About Journal

Welcome to the Journal of Holography Applications in Physics (JHAP). It covers all areas related to the holographic principle in physics, a new place of communication for research. Holographic principle prepares the powerful tools to study several phenomena in various branches of physics. However, there is no specialized journal on these topics. The aim of JHAP is to collect all applications of holography for the theoretical and experimental communities. A variety of formats, including Regular Articles, Reviews, Scientific Notes, and Letters, are accepted. We would like to publish high-quality peer-reviewed papers, free of charge and open access for all readers. JHAP is fully sponsored by Damghan University. The reviewing and publishing process is completely free of charge.

     Holography is indeed one of the main consequences of the string theory, which relates two different theories, for example, the quantum theory of gravity to the gauge field theory. The holographic principle has two sides, the firsts are quantum theories without gravity which are indeed experimentally relevant theories, and the others are classical theories of gravity, so applications in both (field theory and topology) are important. Applications of holography can relate some physics branches to each other like elementary particle physics, condensed matter physics, nuclear physics, astrophysics, and cosmology.

     The most famous application of holography well-known as AdS/CFT conjecture which suggests a relation between a conformal field theory (CFT) in d-dimensional space and a supergravity theory in (d+1)-dimensional anti-de Sitter (AdS) space. It is indeed usage of topology to study strongly coupled systems like quantum chromodynamics (QCD) at finite temperature or condensed matter theory (CMT). The former includes the study of the quark-gluon plasma (QGP) in four-dimensional space-time by using the string theory in five-dimensional AdS space-time. It is an elementary particle physics application (sometimes called the AdS/QCD correspondence), which is tested in modern particle accelerators. The latter includes a field theory description of a system with the chemical potential at a finite temperature which is the holographic dual of a charged black hole. It is a condensed matter application that includes holographic models of superconductor and superfluid (sometimes called the AdS/CMT correspondence), thermal behaviors of Fermi liquids, holographic model of Weyl semimetal states, or study of field theory hydrodynamics using a gravitational solution. This aspect of holography some time called gauge/gravity duality. As mentioned above, having temperature on the gauge field theory side is corresponding to have a black hole on the gravity side. Therefore, the study of black hole dynamics is important for holographic studies. Black holes also are important from another holographic point of view. The event horizon area of the black hole is as the holographic dual of the black hole entropy, and the black hole surface gravity is as the holographic dual of the black hole temperature. So, it helps us to study the black hole thermodynamics. It is indeed like a hologram where the maximum information of bulk is proportional to its area.

     At low (intermediate) temperatures physics where the theory is in confinement state, the only configuration is a connected eight-brane, there is a second-order phase transition at finite chemical potential (vacuum) to a nuclear matter phase.

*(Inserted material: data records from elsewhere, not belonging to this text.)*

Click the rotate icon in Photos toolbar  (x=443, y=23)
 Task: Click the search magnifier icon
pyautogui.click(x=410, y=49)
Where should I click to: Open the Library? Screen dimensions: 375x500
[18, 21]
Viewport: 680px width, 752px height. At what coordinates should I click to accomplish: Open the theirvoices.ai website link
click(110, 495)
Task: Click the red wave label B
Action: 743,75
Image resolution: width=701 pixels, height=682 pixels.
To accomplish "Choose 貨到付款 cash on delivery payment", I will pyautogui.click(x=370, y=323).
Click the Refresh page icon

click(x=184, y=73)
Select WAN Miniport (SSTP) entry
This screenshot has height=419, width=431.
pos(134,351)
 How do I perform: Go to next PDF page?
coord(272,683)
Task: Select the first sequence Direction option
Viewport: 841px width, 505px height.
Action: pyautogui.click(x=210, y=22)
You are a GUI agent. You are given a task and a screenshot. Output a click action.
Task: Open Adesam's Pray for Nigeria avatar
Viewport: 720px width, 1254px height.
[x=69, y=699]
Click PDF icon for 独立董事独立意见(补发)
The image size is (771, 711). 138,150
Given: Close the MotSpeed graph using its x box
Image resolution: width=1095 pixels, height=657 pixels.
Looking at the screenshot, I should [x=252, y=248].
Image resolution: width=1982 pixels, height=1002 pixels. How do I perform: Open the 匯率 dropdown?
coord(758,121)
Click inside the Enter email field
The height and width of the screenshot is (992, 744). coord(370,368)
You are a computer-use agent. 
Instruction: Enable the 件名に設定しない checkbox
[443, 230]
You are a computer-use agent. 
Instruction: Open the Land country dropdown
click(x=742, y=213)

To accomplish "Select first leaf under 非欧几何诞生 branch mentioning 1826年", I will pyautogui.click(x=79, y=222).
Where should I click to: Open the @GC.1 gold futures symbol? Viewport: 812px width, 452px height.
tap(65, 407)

Moreover, chiral dynamics of hadrons, like baryons at low energy physics which are typical of strongly coupled QCD (bound state of 3 quarks via strong coupling) can be investigated using holography to calculate corresponding binding energy which also may test in experiments. Studying the nuclear force using string theory is one of the most important applications of holography. These are some applications of holography in nuclear physics which are another aspect of AdS/QCD.

     Application of the holographic principle to the dark energy problem in cosmology has been known as holographic dark energy. The study of de Sitter (dS) space-time and inflation is also important from dS/CFT as well as AdS/CFT correspondence point of view. Holographic descriptions of inflationary universes can relate the cosmological observables, like the primordial power spectrum, to the correlation functions of a quantum field theory (QFT).

     Neutron stars are interesting systems for the holographic application in astronomy and astrophysics. These systems include matter at low temperature while very high density (which yields to the existence of a deconfined quark phase), however, it is not so hot for application of perturbative QCD. Hence, AdS/CFT correspondence can help to study the neutron star equation of state. In that case, it has been suggested that degenerate composite operators of CFT are considered as holographic dual to degenerate stars in AdS space.

     The applications of holography in laser and photonics are also broad interesting, such as the image reconstruction of objects, the generation of novel laser beams, and new designs in photonic micro- and nano-structures, etc.

     All the above motivations say that holography applications in physics are an interesting and important field of research for more than two decades, in which hundreds of papers have been published. In this way, and considering the importance of the holography and its applications, we decided to publish the JHAP, which covers all areas related to holography.

Prof. S A Ketabi